Feb
8
I’m the world’s worst English major without a doubt. Uncontested.
From time and time again, I try to find words to express all of these thoughts that I have, and I get a bit pretentious in how I think about things. I can acknowledge that and I well know it, and if that’s my downfall, then so be it. But as a whole, I wish I wrote more.
My problem with writing is that I have a severe perfectionist complex and with that, comes the hatred of editing. Like many folks who toil over what comes from their fingers and keys or pen and paper, I don’t want to go back over it and rewrite it, so I take extra care in the time that I put into writing it in the first place so that I don’t have to revise and edit it. This is why working for a newspaper would never work for me–if an editor gave me back a piece and told me to revise it? I’d tell them to do something that I believe is anatomically impossible. Or if it is, I haven’t tried and have no desire to.
With this comes a problem with picking up the thoughts in my mind from the beginning. I try to start off with various prompts and I have books upon books of them that I keep buying because when I read them in the store, something about them really inspires me and makes me feel “Hmmm, I could write about that.” Then, I get home and they sit on my shelf. I just don’t feel a connection to pick them up and read them, which I should, but I don’t. I’ll flip through them and I’ll like a few of them and others I’ll think “Man, that’s a lame prompt.” I think mainly my issue is that there are things that I want to write about, but I don’t want to write about. Stories that I want to tell, but I don’t want to be known. And because you interject so much of your own life into what you’re writing, I don’t want someone to read one of my stories and go “So is that really what’s in his life?” Yes, I know, Stephen King’s real life isn’t filled with rabid dogs, demonic clowns, and possessed cars, so that means that if I write about cheating, lieing, divorce, and murder it’s not necessarily in my life. But sometimes we unintentionally write characters that might show something we’re not trying to show. I don’t think I’m hiding any secrets from myself, but I think I stifle these voices so I don’t write something and then hurt myself with it later. If that makes sense?

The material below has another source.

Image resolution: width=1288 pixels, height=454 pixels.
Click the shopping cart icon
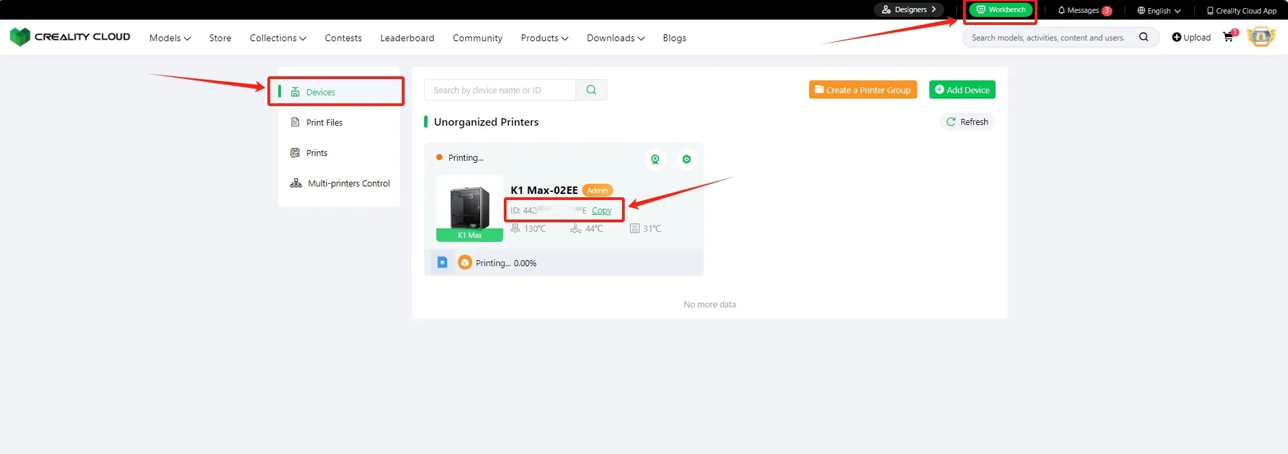[x=1228, y=38]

I’ve been trying to be good about writing as a whole, though. I had read an article a while back called “10 Reasons to Write and Publish Every Day,” which I really liked as a whole, but whenever I re-read it at times like now, I feel like it’s a cheerleader for a game that I’m sitting and watching from the sidelines and waiting for the pretty girls to leave the field because they’re just inane and pointless to the overall game. But, then again, the crowd does help folks get in to it.
See, the problem I have mostly with writing, is that I’ll read a site like McSweeney’s that has these wonderfully written vignettes that seem so absurd and have such a strong voice or I’ll hear songs like some of the new Seven Mary Three songs from day&nightdriving and I know I can do that. And as much as imitation is the highest form of flattery, and imitation in art helps you understand how to do that, I get stuck in my own little ways. I edit things together in fashions that stifles what I’m trying to accomplish, or I write something so contrived and pretentious that I see right through it.
And I’m my own worst critic, like any writer out there. I had done a freewrite the other day that I posted on my MySpace bulletins like a lot of my other freewrites. If you saw it, it was called “feeling like creation…” You can find it if you’re on my friendslist on the bulletin board, otherwise, I’ve got it saved around here if you want a copy, shoot me an e-mail. Needless to say, I received a few very very nice comments from friends about how they liked it. Nothing about why they liked it. And last night when I was re-reading it and working on a paradigm shift on it. Okay, not as much a paradigm shift, but a format shift from prose poetry to lyrical poetry. I consider my freewrites to be prose poetry often. Even still, I couldn’t pull out certain things from it, and when I did, it just didn’t flow right on the paper. Granted, it was about 3am at the time (and like Rob Thomas says, I was feeling lonely), so maybe I wasn’t in the right frame of mind. Maybe I should have come back and edited it later.
I had started writing something just before that this morning (around 2:30am) that I’m calling “Grow” for the time being, and looking at it now, 6 hours later, and putting guitar chords to it? I feel like I did something right for a change. And its because I tried to edit, and I didn’t accept the first draft. Oh sure, it was only a word or two here or there, and I rewrote the verses to make them read better and flow better, but it was enough. Revision is like cooking steak: you can do a little (rare), flip some things around and smoothen it out (done), keep the same ideas and completely redo it (well done), or trash it and start over (throw it to the dog and grab a new one and another cold beer from the fridge).
We’ll see how the day progresses. Sometimes, no matter how much I worry and think about writing as the process? It just turns out right in the end.